## SHORT EXERCISE
Pull out every line of the entries below that contains the word "footer", matching case exactly.

## PROVIDED DATA
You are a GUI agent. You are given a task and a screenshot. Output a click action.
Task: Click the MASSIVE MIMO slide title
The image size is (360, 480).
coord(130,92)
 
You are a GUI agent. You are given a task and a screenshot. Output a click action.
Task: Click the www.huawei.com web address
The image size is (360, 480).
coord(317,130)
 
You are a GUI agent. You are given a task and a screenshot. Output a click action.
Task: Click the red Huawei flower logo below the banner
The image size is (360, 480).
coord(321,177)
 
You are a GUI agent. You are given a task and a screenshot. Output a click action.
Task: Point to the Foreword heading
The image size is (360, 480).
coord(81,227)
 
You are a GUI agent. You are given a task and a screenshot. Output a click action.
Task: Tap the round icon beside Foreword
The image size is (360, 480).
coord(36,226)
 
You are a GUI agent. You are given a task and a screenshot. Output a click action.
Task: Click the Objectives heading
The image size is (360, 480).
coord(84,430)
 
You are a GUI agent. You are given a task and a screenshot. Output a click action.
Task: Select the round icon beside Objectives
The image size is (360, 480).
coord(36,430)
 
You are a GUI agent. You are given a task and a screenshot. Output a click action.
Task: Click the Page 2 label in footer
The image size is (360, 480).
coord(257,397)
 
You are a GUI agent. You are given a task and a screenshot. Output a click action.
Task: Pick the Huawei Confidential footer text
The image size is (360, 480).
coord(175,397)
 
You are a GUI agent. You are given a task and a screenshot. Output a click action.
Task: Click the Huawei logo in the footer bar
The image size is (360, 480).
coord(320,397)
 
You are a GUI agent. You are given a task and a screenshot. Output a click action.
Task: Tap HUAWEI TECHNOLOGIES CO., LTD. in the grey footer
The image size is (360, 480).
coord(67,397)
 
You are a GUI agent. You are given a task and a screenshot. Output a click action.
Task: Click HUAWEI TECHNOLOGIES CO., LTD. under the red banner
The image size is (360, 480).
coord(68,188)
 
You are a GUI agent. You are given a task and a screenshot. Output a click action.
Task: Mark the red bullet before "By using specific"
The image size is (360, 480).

## THE RESPONSE
Task: Click the Page 2 label in footer
Task: Pick the Huawei Confidential footer text
Task: Click the Huawei logo in the footer bar
Task: Tap HUAWEI TECHNOLOGIES CO., LTD. in the grey footer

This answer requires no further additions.